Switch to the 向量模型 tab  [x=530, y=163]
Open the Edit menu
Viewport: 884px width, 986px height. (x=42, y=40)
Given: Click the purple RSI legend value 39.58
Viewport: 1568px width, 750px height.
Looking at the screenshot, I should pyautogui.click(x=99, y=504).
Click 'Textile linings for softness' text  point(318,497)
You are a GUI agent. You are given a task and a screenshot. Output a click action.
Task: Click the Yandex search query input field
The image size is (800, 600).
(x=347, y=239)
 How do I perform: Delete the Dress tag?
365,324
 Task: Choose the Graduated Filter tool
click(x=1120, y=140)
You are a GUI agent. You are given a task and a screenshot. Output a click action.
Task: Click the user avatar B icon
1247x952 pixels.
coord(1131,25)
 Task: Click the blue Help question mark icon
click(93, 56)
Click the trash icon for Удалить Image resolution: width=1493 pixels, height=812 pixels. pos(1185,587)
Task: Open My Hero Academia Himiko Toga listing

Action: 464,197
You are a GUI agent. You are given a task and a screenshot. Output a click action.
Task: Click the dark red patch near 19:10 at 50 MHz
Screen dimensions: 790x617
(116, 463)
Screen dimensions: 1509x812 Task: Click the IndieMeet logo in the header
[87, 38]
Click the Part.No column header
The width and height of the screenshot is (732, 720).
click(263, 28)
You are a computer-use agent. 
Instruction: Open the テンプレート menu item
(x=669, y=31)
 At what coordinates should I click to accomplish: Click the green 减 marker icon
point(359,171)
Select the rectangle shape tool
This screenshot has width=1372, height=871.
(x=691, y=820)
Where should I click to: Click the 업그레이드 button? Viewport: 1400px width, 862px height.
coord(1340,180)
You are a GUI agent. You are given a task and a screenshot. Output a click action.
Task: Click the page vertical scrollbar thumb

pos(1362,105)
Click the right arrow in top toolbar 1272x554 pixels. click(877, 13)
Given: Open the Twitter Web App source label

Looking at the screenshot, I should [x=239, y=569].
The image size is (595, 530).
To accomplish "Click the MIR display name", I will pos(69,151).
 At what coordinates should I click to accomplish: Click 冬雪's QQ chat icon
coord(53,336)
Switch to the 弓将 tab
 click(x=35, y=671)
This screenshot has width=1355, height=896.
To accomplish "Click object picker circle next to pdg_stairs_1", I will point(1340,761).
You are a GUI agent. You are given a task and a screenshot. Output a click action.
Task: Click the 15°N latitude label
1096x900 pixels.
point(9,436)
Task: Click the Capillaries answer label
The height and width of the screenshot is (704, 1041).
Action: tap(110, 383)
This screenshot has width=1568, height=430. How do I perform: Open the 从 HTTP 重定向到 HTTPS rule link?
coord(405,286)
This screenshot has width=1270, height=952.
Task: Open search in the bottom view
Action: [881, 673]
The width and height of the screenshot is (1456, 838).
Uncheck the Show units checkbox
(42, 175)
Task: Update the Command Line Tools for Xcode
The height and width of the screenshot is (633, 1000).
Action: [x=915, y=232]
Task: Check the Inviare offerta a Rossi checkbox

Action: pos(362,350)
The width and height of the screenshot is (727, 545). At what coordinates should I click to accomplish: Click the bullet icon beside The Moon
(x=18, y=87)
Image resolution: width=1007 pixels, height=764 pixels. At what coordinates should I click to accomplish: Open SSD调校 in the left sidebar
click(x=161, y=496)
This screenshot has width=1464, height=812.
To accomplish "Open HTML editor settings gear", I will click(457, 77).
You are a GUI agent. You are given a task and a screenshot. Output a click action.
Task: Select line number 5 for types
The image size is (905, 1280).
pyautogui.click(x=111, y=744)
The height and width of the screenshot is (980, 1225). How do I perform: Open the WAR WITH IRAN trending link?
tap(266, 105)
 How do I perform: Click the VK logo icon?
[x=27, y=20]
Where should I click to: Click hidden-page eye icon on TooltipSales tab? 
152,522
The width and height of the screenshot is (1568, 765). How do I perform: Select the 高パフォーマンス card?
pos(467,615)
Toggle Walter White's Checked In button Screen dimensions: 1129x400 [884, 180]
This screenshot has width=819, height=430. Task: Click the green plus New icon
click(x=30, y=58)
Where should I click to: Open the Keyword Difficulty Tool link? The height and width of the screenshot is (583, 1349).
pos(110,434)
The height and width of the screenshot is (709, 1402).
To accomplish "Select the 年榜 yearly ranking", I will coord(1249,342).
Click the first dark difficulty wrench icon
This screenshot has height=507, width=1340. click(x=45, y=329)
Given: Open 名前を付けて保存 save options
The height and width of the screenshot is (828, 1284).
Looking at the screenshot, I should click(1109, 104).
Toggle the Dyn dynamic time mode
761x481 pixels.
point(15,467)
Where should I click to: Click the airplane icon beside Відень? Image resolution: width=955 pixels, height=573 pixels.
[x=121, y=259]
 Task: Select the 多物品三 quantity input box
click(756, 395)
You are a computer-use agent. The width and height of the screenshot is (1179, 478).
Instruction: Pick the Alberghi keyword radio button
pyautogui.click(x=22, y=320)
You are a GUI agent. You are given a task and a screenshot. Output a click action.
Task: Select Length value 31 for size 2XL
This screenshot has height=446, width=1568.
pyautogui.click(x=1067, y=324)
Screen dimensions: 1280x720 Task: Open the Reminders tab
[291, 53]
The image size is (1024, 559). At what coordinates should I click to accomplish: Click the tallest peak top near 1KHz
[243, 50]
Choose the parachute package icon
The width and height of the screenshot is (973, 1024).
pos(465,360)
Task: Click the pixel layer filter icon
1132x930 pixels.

______

• What this task involves:
Give these lines again, switching "GUI agent" to "screen helper" and keeping everything else the same.

• Response:
Switch to the 向量模型 tab  [x=530, y=163]
Open the Edit menu
Viewport: 884px width, 986px height. (x=42, y=40)
Given: Click the purple RSI legend value 39.58
Viewport: 1568px width, 750px height.
Looking at the screenshot, I should pyautogui.click(x=99, y=504).
Click 'Textile linings for softness' text  point(318,497)
You are a screen helper. You are given a task and a screenshot. Output a click action.
Task: Click the Yandex search query input field
The image size is (800, 600).
(x=347, y=239)
 How do I perform: Delete the Dress tag?
365,324
 Task: Choose the Graduated Filter tool
click(x=1120, y=140)
You are a screen helper. You are given a task and a screenshot. Output a click action.
Task: Click the user avatar B icon
1247x952 pixels.
coord(1131,25)
 Task: Click the blue Help question mark icon
click(93, 56)
Click the trash icon for Удалить Image resolution: width=1493 pixels, height=812 pixels. pos(1185,587)
Task: Open My Hero Academia Himiko Toga listing

Action: 464,197
You are a screen helper. You are given a task and a screenshot. Output a click action.
Task: Click the dark red patch near 19:10 at 50 MHz
Screen dimensions: 790x617
(116, 463)
Screen dimensions: 1509x812 Task: Click the IndieMeet logo in the header
[87, 38]
Click the Part.No column header
The width and height of the screenshot is (732, 720).
click(263, 28)
You are a computer-use agent. 
Instruction: Open the テンプレート menu item
(x=669, y=31)
 At what coordinates should I click to accomplish: Click the green 减 marker icon
point(359,171)
Select the rectangle shape tool
This screenshot has width=1372, height=871.
(x=691, y=820)
Where should I click to: Click the 업그레이드 button? Viewport: 1400px width, 862px height.
coord(1340,180)
You are a screen helper. You are given a task and a screenshot. Output a click action.
Task: Click the page vertical scrollbar thumb

pos(1362,105)
Click the right arrow in top toolbar 1272x554 pixels. click(877, 13)
Given: Open the Twitter Web App source label

Looking at the screenshot, I should [x=239, y=569].
The image size is (595, 530).
To accomplish "Click the MIR display name", I will pos(69,151).
 At what coordinates should I click to accomplish: Click 冬雪's QQ chat icon
coord(53,336)
Switch to the 弓将 tab
 click(x=35, y=671)
This screenshot has width=1355, height=896.
To accomplish "Click object picker circle next to pdg_stairs_1", I will point(1340,761).
You are a screen helper. You are given a task and a screenshot. Output a click action.
Task: Click the 15°N latitude label
1096x900 pixels.
point(9,436)
Task: Click the Capillaries answer label
The height and width of the screenshot is (704, 1041).
Action: tap(110, 383)
This screenshot has width=1568, height=430. How do I perform: Open the 从 HTTP 重定向到 HTTPS rule link?
coord(405,286)
This screenshot has width=1270, height=952.
Task: Open search in the bottom view
Action: [881, 673]
The width and height of the screenshot is (1456, 838).
Uncheck the Show units checkbox
(42, 175)
Task: Update the Command Line Tools for Xcode
The height and width of the screenshot is (633, 1000).
Action: [x=915, y=232]
Task: Check the Inviare offerta a Rossi checkbox

Action: pos(362,350)
The width and height of the screenshot is (727, 545). At what coordinates should I click to accomplish: Click the bullet icon beside The Moon
(x=18, y=87)
Image resolution: width=1007 pixels, height=764 pixels. At what coordinates should I click to accomplish: Open SSD调校 in the left sidebar
click(x=161, y=496)
This screenshot has width=1464, height=812.
To accomplish "Open HTML editor settings gear", I will click(457, 77).
You are a screen helper. You are given a task and a screenshot. Output a click action.
Task: Select line number 5 for types
The image size is (905, 1280).
pyautogui.click(x=111, y=744)
The height and width of the screenshot is (980, 1225). How do I perform: Open the WAR WITH IRAN trending link?
tap(266, 105)
 How do I perform: Click the VK logo icon?
[x=27, y=20]
Where should I click to: Click hidden-page eye icon on TooltipSales tab? 
152,522
The width and height of the screenshot is (1568, 765). How do I perform: Select the 高パフォーマンス card?
pos(467,615)
Toggle Walter White's Checked In button Screen dimensions: 1129x400 [884, 180]
This screenshot has width=819, height=430. Task: Click the green plus New icon
click(x=30, y=58)
Where should I click to: Open the Keyword Difficulty Tool link? The height and width of the screenshot is (583, 1349).
pos(110,434)
The height and width of the screenshot is (709, 1402).
To accomplish "Select the 年榜 yearly ranking", I will coord(1249,342).
Click the first dark difficulty wrench icon
This screenshot has height=507, width=1340. click(x=45, y=329)
Given: Open 名前を付けて保存 save options
The height and width of the screenshot is (828, 1284).
Looking at the screenshot, I should click(1109, 104).
Toggle the Dyn dynamic time mode
761x481 pixels.
point(15,467)
Where should I click to: Click the airplane icon beside Відень? Image resolution: width=955 pixels, height=573 pixels.
[x=121, y=259]
 Task: Select the 多物品三 quantity input box
click(756, 395)
You are a computer-use agent. The width and height of the screenshot is (1179, 478).
Instruction: Pick the Alberghi keyword radio button
pyautogui.click(x=22, y=320)
You are a screen helper. You are given a task and a screenshot. Output a click action.
Task: Select Length value 31 for size 2XL
This screenshot has height=446, width=1568.
pyautogui.click(x=1067, y=324)
Screen dimensions: 1280x720 Task: Open the Reminders tab
[291, 53]
The image size is (1024, 559). At what coordinates should I click to accomplish: Click the tallest peak top near 1KHz
[243, 50]
Choose the parachute package icon
The width and height of the screenshot is (973, 1024).
pos(465,360)
Task: Click the pixel layer filter icon
1132x930 pixels.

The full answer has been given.